Malaysian Today
- Type: Bi-monthly
- Format: Tabloid
- Language: English
- Website: malaysia-today.net

= Malaysian Today =

English language newspaper in Malaysia

Malaysian Today is an English-language bi-monthly tabloid which focuses on youth lifestyle, entertainment and sports. Published every first and third Thursday and owned by The Sun as an associate company, it can be picked up in selected outlets in the Klang Valley, especially in college and university vicinities and selected food courts and mamak restaurants. It can also be read in (but not removed from) certain shops, such as Starbucks, Coffee Bean and Secret Recipe outlets.

Malaysian Today started out as a regional newspaper in Sarawak reporting on local news. Founded in 2001, it ceased publication in December 2004. On 1 March 2005, the newspaper was revived as a sports biweekly in Peninsular Malaysia. It was headed by Jessie Soon, the daughter of Sarawak politician S'ng Chee Hua.

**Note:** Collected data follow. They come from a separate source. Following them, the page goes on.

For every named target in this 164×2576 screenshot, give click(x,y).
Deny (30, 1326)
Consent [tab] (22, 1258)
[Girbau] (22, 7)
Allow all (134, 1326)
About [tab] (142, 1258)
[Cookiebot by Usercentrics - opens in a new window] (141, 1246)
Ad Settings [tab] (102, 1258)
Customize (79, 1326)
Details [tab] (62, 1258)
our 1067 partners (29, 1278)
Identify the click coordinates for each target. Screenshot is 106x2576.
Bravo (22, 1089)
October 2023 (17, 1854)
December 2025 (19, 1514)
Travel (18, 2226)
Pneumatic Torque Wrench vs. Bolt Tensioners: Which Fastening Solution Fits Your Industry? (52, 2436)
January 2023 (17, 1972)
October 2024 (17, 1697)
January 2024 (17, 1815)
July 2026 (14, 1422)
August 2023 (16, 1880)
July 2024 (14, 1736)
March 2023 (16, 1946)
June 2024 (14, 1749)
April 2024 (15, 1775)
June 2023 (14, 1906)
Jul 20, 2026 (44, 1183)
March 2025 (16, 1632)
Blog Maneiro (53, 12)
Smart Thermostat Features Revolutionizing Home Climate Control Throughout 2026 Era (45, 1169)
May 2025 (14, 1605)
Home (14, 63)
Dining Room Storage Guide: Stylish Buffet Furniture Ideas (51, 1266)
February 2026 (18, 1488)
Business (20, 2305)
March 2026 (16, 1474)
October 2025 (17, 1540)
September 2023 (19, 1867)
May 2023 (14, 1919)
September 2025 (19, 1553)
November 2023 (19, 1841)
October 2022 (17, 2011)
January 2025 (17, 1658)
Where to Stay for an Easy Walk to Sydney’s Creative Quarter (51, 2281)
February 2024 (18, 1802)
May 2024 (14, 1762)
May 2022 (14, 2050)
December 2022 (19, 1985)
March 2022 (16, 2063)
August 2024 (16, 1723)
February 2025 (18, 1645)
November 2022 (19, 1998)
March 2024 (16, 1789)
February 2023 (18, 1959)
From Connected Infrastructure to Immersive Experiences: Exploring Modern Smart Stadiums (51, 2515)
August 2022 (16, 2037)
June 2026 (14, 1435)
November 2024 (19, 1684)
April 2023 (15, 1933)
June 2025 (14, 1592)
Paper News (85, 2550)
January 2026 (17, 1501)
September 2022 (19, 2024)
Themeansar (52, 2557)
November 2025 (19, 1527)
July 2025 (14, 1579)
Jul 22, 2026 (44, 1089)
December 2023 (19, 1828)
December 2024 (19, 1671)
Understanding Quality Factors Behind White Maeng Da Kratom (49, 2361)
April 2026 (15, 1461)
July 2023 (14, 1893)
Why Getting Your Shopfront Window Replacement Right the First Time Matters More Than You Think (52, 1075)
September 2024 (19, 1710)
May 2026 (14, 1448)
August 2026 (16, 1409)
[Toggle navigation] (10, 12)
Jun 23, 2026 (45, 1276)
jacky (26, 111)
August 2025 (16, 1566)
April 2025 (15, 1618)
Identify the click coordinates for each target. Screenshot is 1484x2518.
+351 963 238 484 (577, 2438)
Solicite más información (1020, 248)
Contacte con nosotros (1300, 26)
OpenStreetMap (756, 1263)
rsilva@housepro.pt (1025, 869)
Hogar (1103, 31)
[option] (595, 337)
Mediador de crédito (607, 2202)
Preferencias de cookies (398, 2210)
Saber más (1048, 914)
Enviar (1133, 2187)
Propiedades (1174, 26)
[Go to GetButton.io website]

Until late 2006, the paper was published every Tuesday and Friday and distributed free to selected colleges and universities. It was also sold at the news-stands at RM0.50 until late 2005, after which it is available free of charge anywhere it was available.

As of January 2010, Malaysian Today is a bi-monthly youth-focused publication, publishing every first and third Thursday of each month, with additional multimedia content updated on the website.

Veteran journalist Hisham Harun is the paper's Contributing Editor.